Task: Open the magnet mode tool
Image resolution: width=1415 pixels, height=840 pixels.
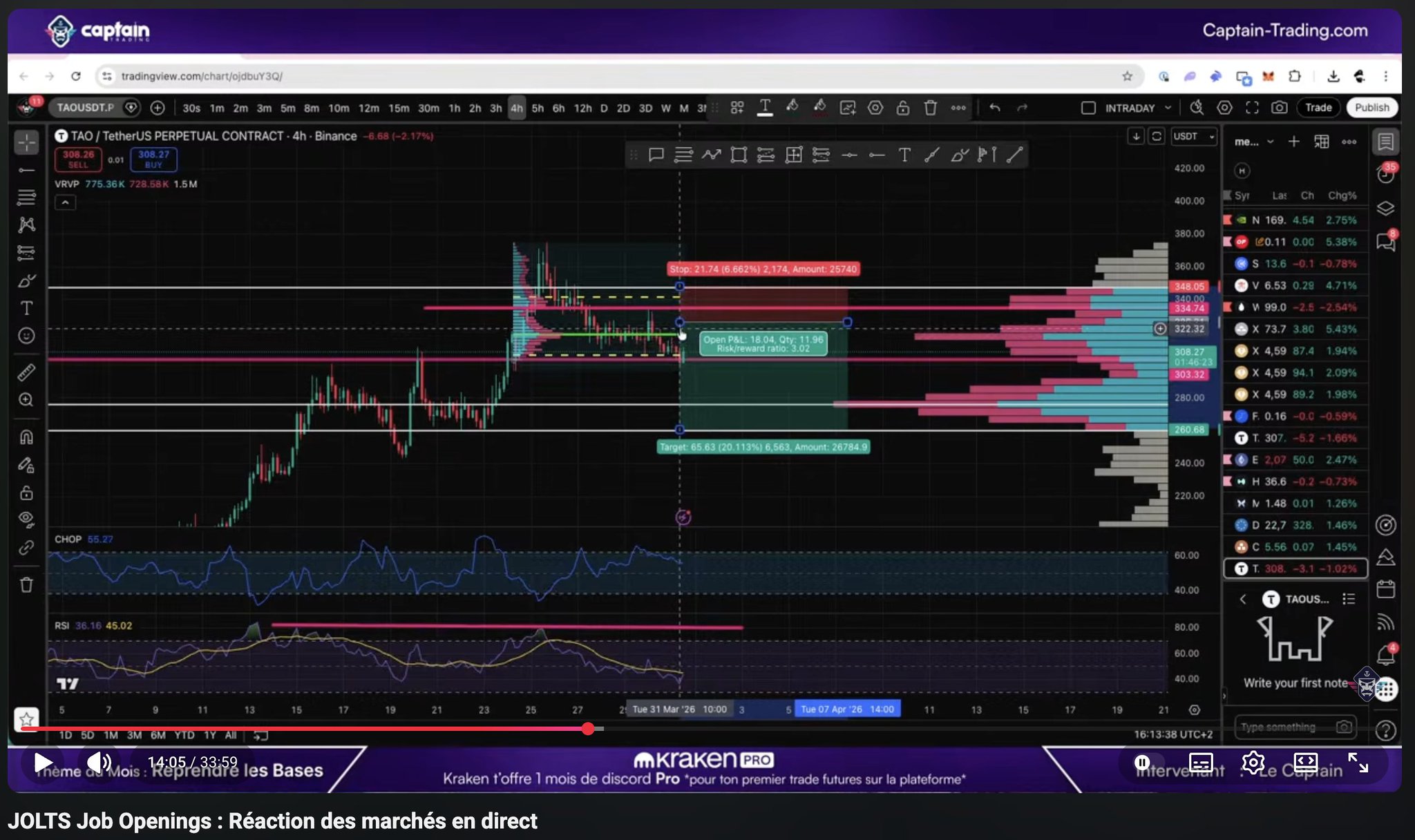Action: 26,437
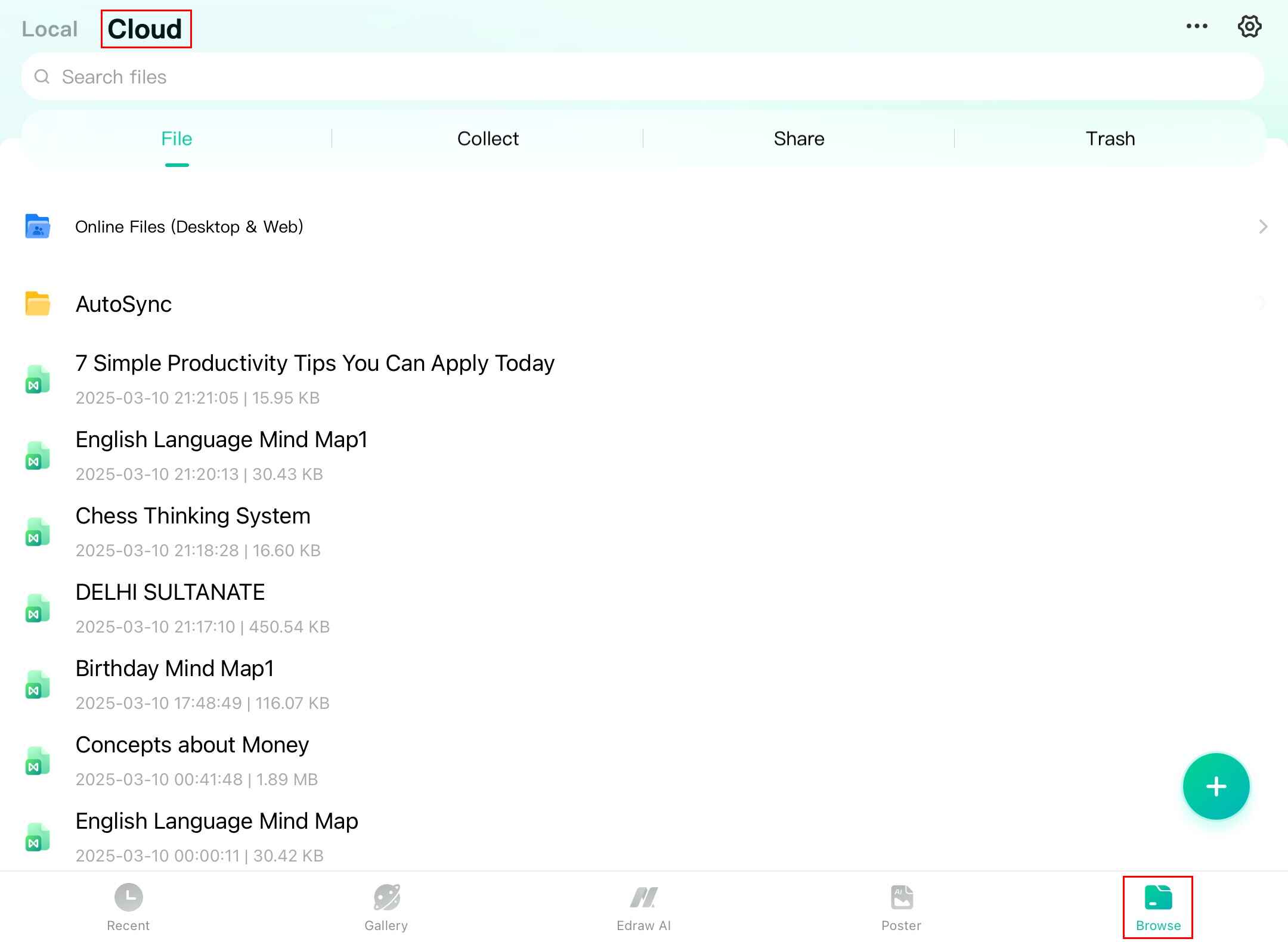
Task: Open Online Files (Desktop & Web) folder
Action: (x=189, y=227)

## What you will do
Pictures stay out; reproduce exactly the lines from the one containing "Image resolution: width=1415" through the last line of the listing, both included.

## Result of the task
Image resolution: width=1415 pixels, height=840 pixels.
Action: 26,437
Task: Open Online Files (Desktop & Web) folder
Action: (x=189, y=227)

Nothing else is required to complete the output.